*Exercise brief*
The required output is the line that contains "Where should I click to: Tap" through the last line of the data, retyped verbatim and with nothing added.

#### Available data

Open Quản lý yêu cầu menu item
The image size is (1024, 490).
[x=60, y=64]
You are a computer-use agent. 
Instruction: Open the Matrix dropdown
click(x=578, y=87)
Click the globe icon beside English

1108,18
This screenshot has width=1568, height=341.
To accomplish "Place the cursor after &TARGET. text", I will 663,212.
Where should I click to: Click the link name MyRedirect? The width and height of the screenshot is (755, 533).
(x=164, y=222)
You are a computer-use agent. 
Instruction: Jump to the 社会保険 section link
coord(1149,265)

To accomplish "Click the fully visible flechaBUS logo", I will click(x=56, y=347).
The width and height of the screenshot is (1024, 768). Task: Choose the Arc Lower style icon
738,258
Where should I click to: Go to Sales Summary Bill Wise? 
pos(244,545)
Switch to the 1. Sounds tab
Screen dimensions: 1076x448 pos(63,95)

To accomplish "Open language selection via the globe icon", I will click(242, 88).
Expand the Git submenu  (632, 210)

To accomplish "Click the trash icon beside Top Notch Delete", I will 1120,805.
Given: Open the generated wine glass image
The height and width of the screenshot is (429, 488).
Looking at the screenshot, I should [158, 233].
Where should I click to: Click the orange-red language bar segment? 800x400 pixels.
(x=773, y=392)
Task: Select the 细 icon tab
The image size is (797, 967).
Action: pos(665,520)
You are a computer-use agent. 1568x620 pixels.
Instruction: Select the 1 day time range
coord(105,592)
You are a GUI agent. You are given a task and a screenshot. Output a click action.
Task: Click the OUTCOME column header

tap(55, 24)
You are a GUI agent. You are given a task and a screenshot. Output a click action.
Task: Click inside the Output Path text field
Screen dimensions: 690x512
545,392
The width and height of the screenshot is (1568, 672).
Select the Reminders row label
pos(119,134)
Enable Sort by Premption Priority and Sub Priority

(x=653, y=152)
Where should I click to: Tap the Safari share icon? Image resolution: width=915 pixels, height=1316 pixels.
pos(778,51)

########

*Answer below*
Where should I click to: Tap the Safari share icon? Image resolution: width=915 pixels, height=1316 pixels.
pos(778,51)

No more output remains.